[节选段落]:

((

一些多线程爬虫可能会并发获取很多网页,这样就会有很大的带宽需求,但是增加带宽是很花钱的,如果不想花大价钱增加带宽,又想让爬虫快速稳定的爬去网页,怎么办?
大多数网站都提供了gzip压缩功能,我们可以让爬虫获取压缩过的网页。
首先要在HTTP请求中添加Accept-Encoding字段,值为gzip。如果网站支持gzip功能就会返回经过gzip的网页源码,而如果不支持就会返回网页源码明文。
获取到网页源码之后要进行解压,如果是没有经过压缩的网页源码会在这里出错。
以下是一个测试程序:
1: #!/usr/bin/env python
2: #encoding=utf-8
3: #coded by 一只死猫
4: from urllib2 import build_opener,HTTPCookieProcessor
5: from sys import argv
6: from gzip import GzipFile
7: from StringIO import StringIO
8:
9: def Decompress(compressed_webcode):#解压函数
10: #clen=float(len(compressed_webcode))
11: fo=StringIO(compressed_webcode)
12: gzip=GzipFile(fileobj=fo)
13: try:
14: webcode=gzip.read()
15: except:
16: webcode=compressed_webcode
17: return webcode
18: #dlen=len(webcode)

))

[练习目标]:
把上面讲爬虫用gzip压缩网页的那段文字里，从“大多数网站都提供了gzip压缩功能,我们可以让爬虫获取压缩过的网页。”一直往下到“获取到网页源码之后要进行解压,如果是没有经过压缩的网页源码会在这里出错。”的全部内容，一字不改地重新写出来。

[原始资料]:
((

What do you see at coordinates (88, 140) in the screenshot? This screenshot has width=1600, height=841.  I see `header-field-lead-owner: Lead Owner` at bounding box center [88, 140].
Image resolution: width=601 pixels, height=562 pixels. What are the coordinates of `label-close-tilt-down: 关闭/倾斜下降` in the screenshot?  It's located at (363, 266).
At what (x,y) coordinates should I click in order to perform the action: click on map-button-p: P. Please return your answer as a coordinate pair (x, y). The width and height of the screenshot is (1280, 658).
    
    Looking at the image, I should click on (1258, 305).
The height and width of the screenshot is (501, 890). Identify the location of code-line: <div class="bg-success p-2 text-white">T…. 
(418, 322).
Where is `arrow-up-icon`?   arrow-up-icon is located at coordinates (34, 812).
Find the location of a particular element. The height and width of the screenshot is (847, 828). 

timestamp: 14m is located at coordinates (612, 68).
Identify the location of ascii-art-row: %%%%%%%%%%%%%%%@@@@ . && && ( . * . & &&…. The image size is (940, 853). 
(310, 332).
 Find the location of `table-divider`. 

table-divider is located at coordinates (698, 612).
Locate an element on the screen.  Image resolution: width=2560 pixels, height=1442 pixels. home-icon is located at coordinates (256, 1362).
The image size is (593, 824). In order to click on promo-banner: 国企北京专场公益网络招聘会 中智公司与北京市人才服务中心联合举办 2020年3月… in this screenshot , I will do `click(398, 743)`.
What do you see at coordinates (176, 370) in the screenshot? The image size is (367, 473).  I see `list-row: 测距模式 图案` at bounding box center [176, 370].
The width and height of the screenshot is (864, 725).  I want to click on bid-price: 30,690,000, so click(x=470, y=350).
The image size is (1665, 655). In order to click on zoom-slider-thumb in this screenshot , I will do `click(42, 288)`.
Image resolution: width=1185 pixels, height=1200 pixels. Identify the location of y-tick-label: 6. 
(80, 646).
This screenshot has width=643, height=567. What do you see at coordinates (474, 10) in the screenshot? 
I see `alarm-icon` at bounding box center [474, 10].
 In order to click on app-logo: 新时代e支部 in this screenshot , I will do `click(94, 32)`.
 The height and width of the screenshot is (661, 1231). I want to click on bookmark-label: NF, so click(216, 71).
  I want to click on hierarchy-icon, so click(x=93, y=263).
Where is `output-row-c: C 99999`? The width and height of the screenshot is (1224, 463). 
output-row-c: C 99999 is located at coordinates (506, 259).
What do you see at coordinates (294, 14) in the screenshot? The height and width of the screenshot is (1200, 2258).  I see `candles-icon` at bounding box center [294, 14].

))

[书面回答]:
大多数网站都提供了gzip压缩功能,我们可以让爬虫获取压缩过的网页。
首先要在HTTP请求中添加Accept-Encoding字段,值为gzip。如果网站支持gzip功能就会返回经过gzip的网页源码,而如果不支持就会返回网页源码明文。
获取到网页源码之后要进行解压,如果是没有经过压缩的网页源码会在这里出错。